EXERCISE REQUIREMENTS
Copy out each line below in which the string "agent" appears.

SUPPLIED INFORMATION
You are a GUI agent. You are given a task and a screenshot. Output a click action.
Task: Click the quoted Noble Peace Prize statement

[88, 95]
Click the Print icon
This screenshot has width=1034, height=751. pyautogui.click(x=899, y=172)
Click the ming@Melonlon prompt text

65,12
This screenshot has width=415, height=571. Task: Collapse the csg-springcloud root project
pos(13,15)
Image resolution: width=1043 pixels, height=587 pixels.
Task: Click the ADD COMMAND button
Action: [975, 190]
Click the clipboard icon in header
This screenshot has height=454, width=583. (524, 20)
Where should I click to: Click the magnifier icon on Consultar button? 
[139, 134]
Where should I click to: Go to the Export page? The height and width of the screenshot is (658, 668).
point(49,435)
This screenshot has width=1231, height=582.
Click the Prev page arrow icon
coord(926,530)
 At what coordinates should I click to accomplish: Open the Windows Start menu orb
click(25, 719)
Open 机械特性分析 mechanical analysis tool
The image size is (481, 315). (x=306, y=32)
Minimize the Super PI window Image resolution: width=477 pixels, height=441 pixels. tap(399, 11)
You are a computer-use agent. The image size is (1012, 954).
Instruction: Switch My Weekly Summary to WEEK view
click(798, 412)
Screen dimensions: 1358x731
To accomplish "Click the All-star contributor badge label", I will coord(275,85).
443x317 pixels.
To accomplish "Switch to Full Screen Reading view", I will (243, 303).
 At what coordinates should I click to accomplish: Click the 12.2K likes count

OUTPUT FOR THIS TASK
You are a GUI agent. You are given a task and a screenshot. Output a click action.
You are a computer-use agent. The image size is (1012, 954).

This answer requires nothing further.